Show every line of the data that includes the word "Task".

DATASET EXCERPTS.

Content starts

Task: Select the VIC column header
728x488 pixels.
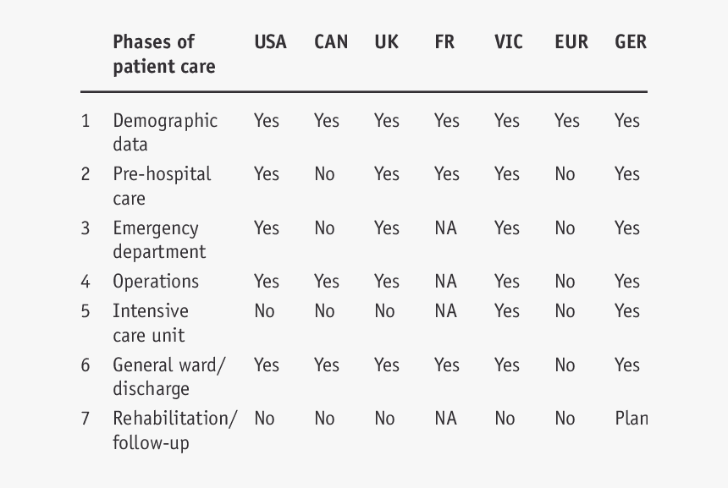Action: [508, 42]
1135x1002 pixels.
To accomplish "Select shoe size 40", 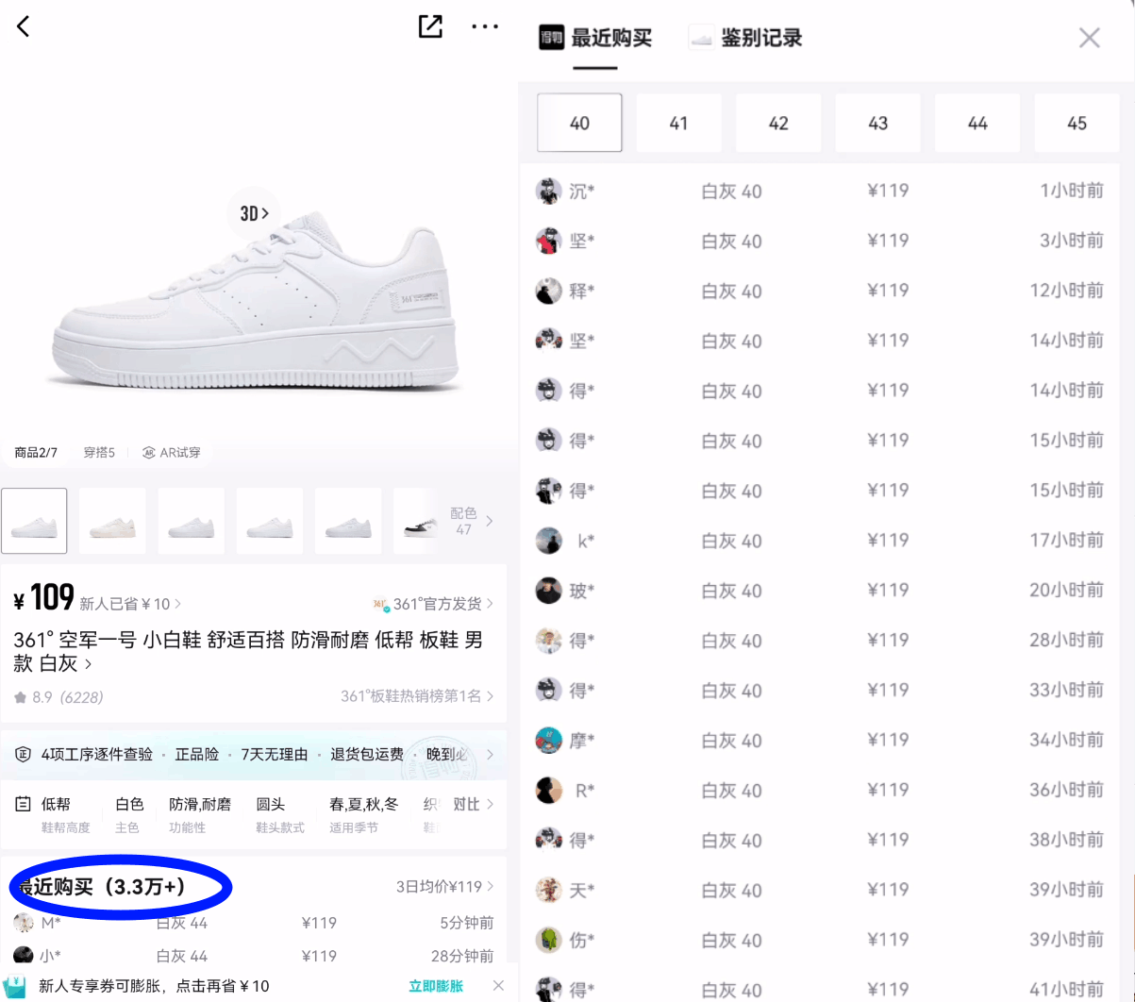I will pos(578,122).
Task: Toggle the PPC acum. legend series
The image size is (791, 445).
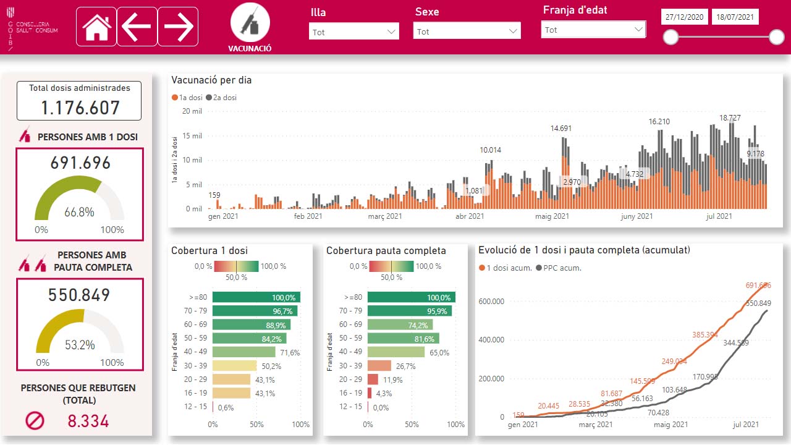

Content ends

YOUR RESPONSE.
Task: Select the VIC column header
Task: Toggle the PPC acum. legend series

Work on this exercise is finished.